- PROBLEM 1 -
According to the text on Bado Dangwa, how many buses had he gathered by the eve of the Second World War?
- PROBLEM 2 -
Return word for word the part of the Bado Dangwa text from "Bado Maduway Dangwa" to "Governor of Benguet.".

- SELECTED TEXT -

○ ○ ○

Filipino entrepreneur

Bado Maduway Dangwa (May 5, 1905 – March 18, 1976) was a Filipino entrepreneur, soldier and politician who founded the Dangwa Transportation Company, one of the biggest transport firms in the northern Philippines, and served as the twelfth Governor of Benguet.

==Birth==
Dangwa was born on May 5, 1905, in Kapangan, Benguet.

==Transport business==
While studying at the La Trinidad Agricultural School, his passion towards mechanics caught the attention of his American teacher James Wright, who convinced him to start a business in transportation and helped him buy five dilapidated vehicles from a garage owner in La Trinidad which became the nucleus of the firm he founded, the Dangwa Transportation Company, which was incorporated in 1935. After borrowing P10 from a friend, Dangwa managed to repair his vehicles to serviceability, converting them into prototypes of the jeepney which plied the La Trinidad-Baguio route. His business soon prospered, and by the eve of the Second World War, he had amassed a fleet of 173 buses carrying passengers and cargo and plying routes across the historic Mountain Province and into Manila.

○ ○ ○

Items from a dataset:
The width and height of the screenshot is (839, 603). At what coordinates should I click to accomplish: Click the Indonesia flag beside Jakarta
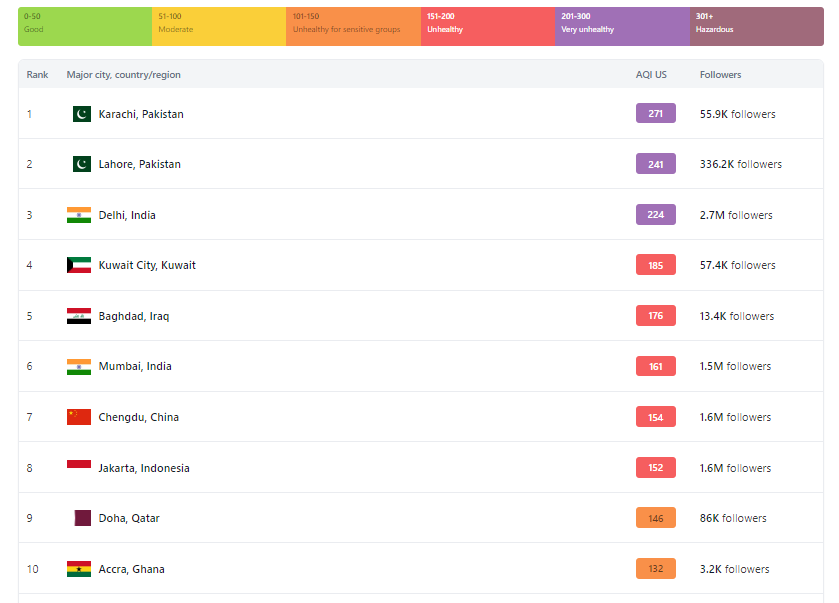pos(79,467)
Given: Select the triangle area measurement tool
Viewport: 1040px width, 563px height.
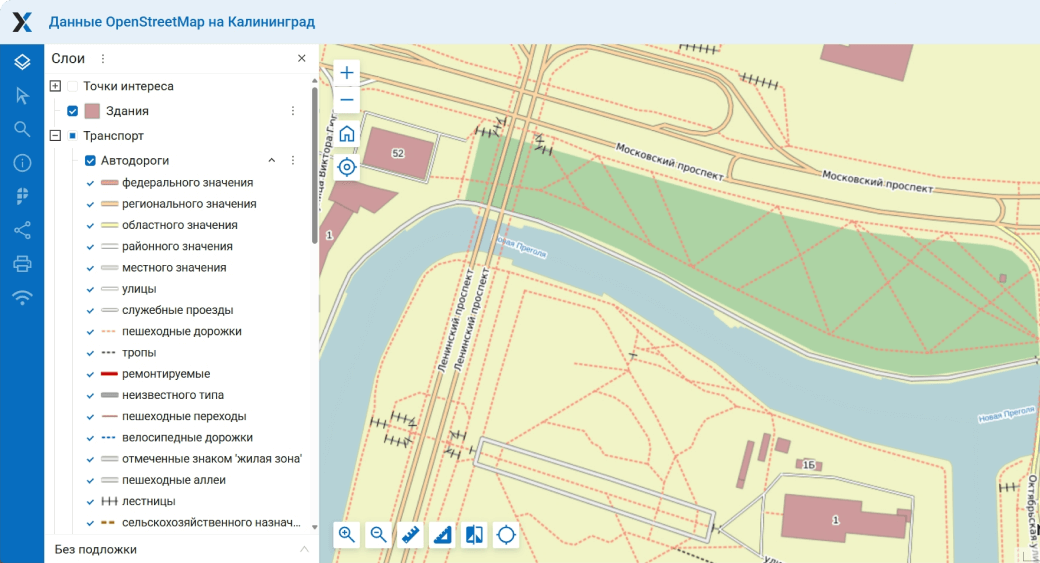Looking at the screenshot, I should [x=442, y=535].
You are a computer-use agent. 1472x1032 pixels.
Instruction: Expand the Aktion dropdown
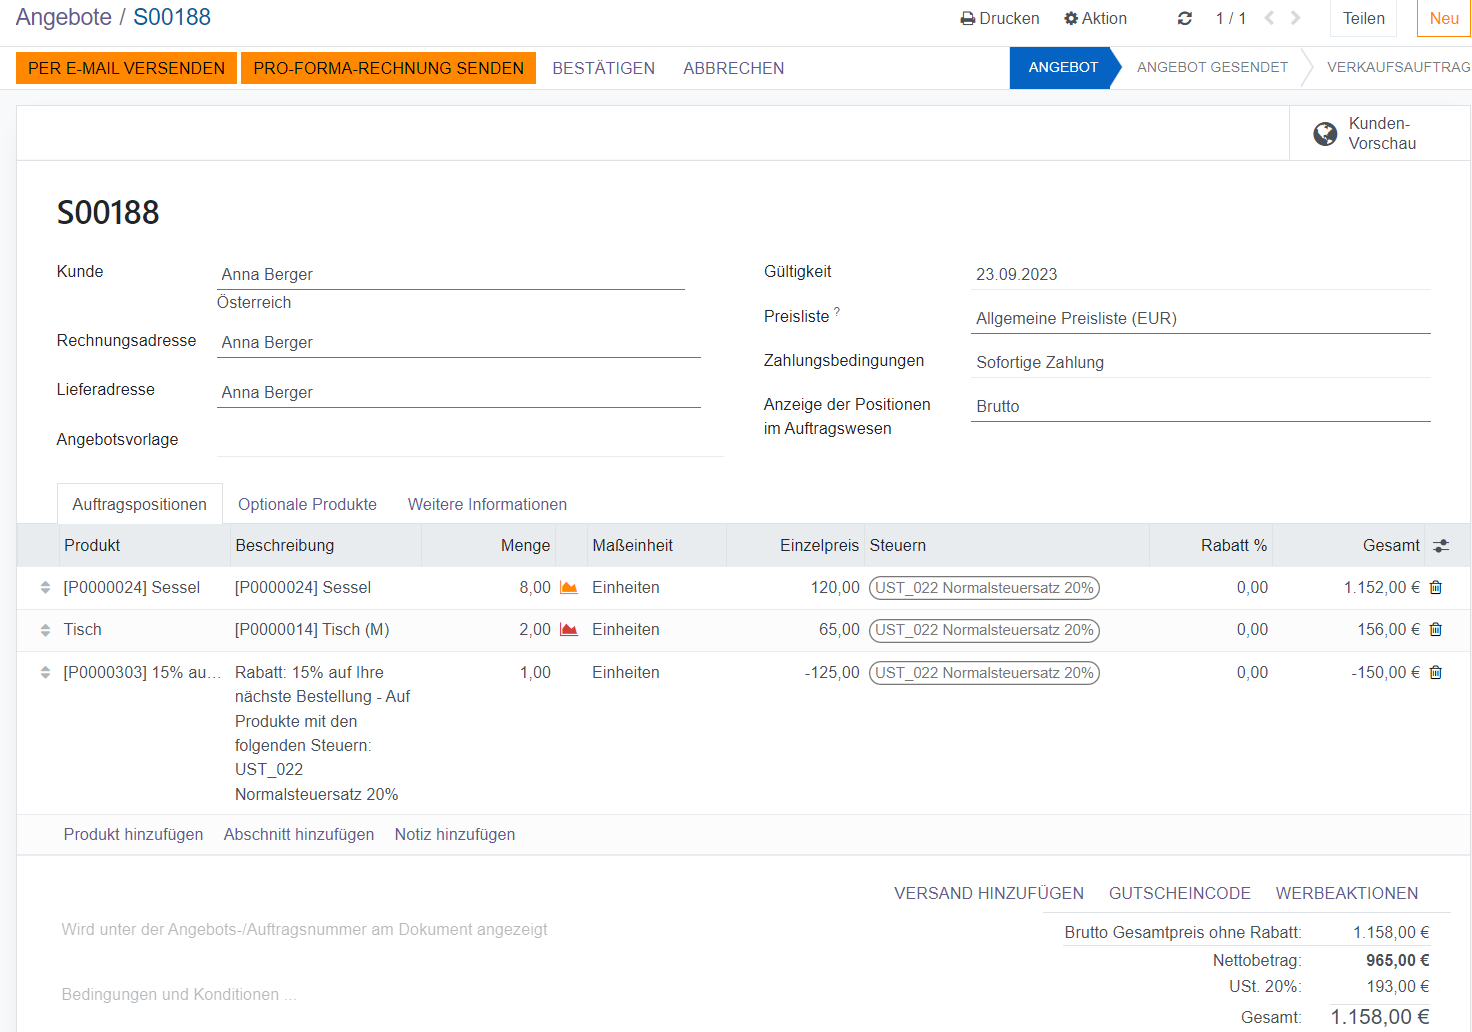pyautogui.click(x=1096, y=18)
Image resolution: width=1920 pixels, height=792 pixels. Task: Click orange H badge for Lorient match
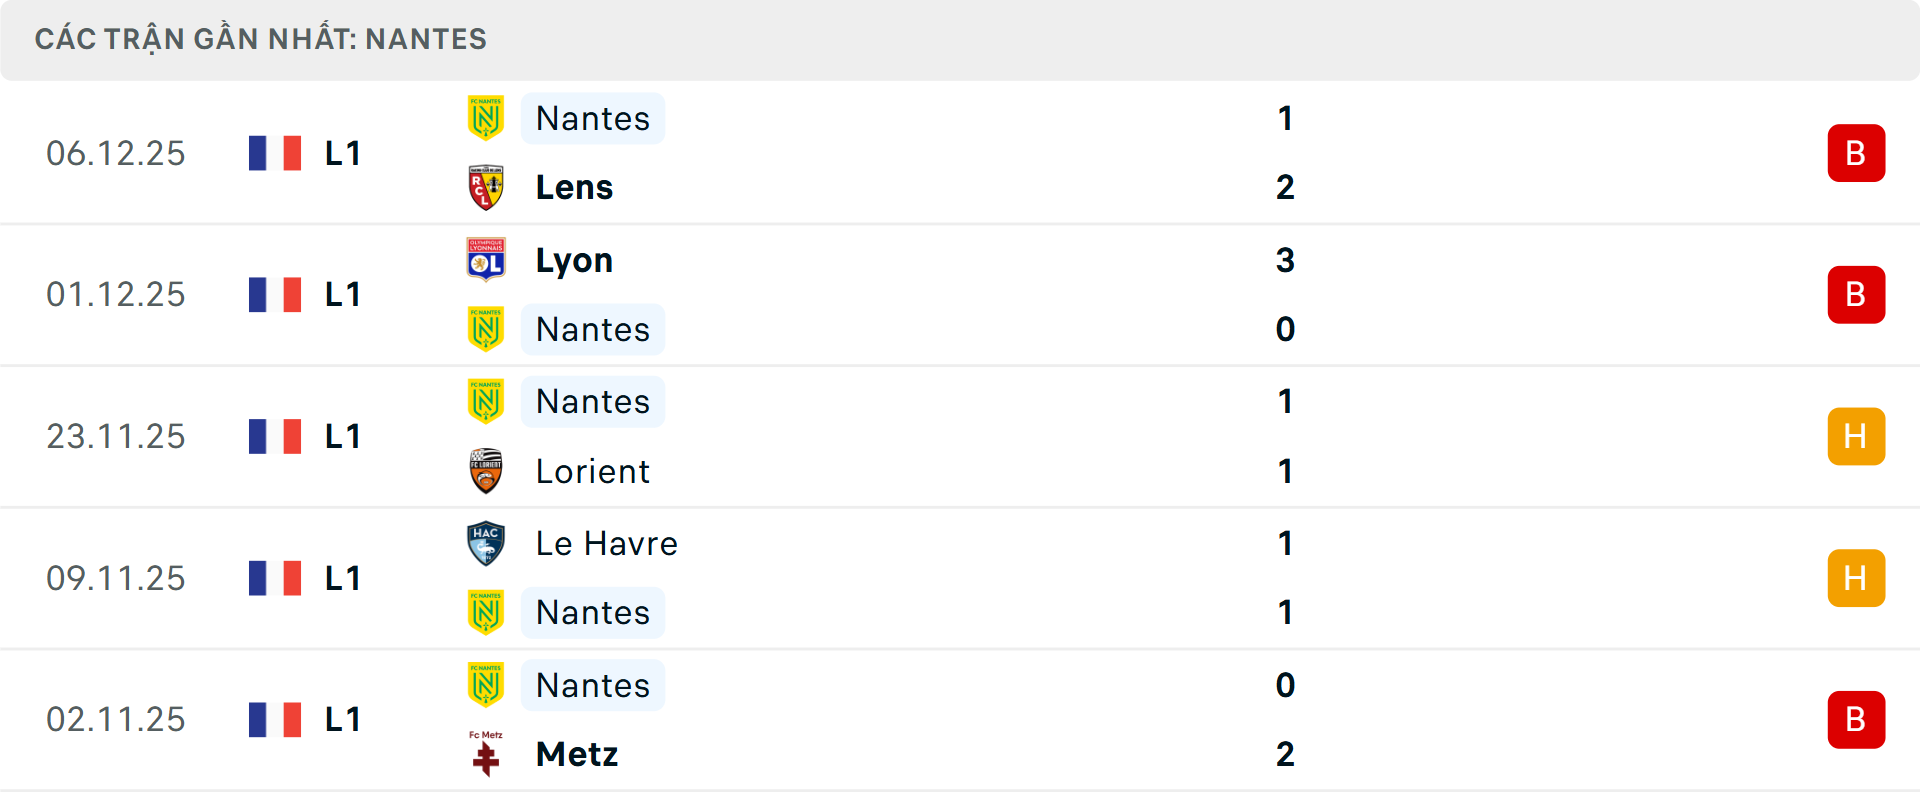pos(1856,437)
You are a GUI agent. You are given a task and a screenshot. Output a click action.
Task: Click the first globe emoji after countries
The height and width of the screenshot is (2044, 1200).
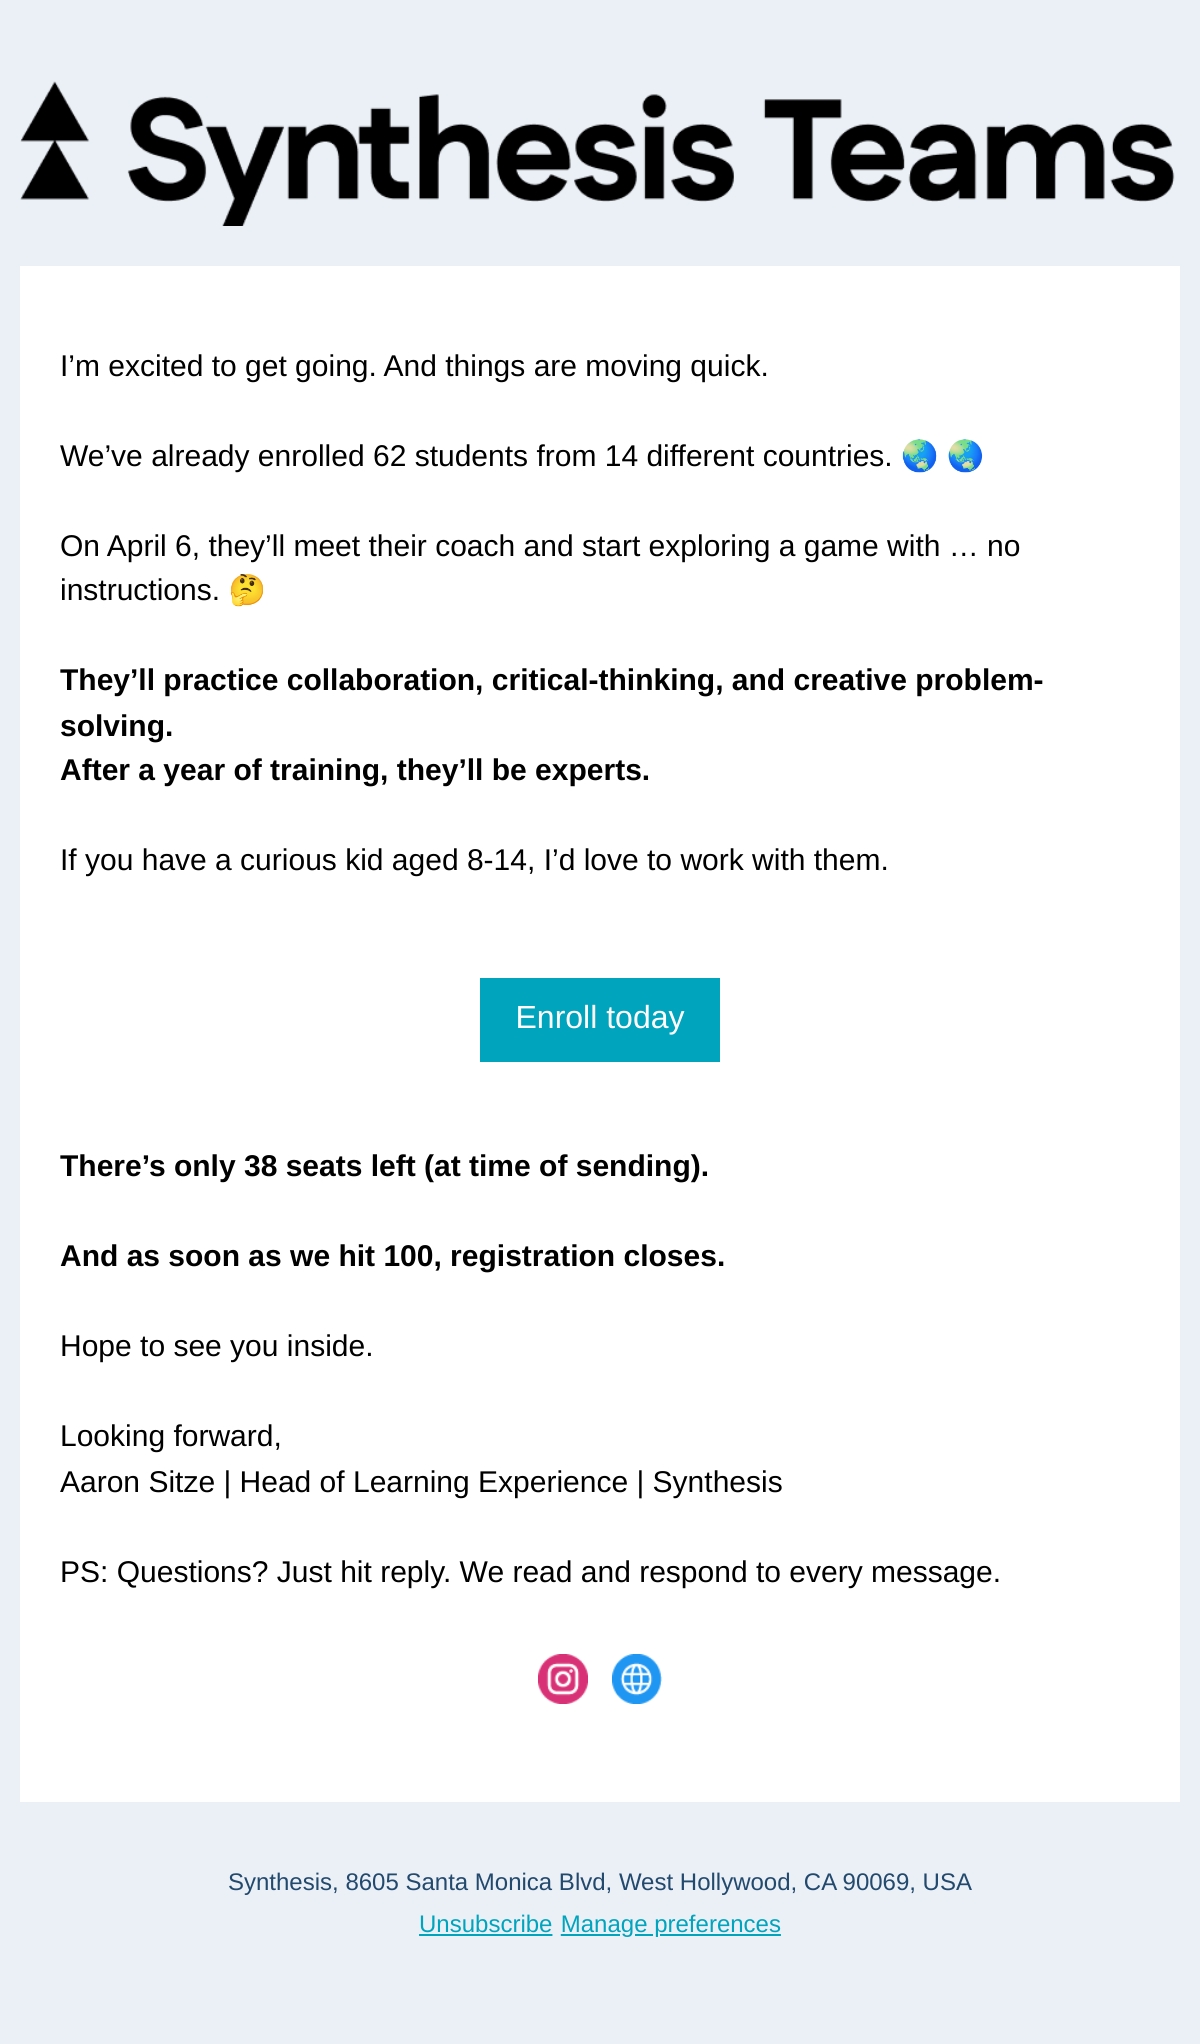[x=919, y=456]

○ ○ ○

- ANSWER SECTION 1 -
173 buses

- ANSWER SECTION 2 -
Bado Maduway Dangwa (May 5, 1905 – March 18, 1976) was a Filipino entrepreneur, soldier and politician who founded the Dangwa Transportation Company, one of the biggest transport firms in the northern Philippines, and served as the twelfth Governor of Benguet.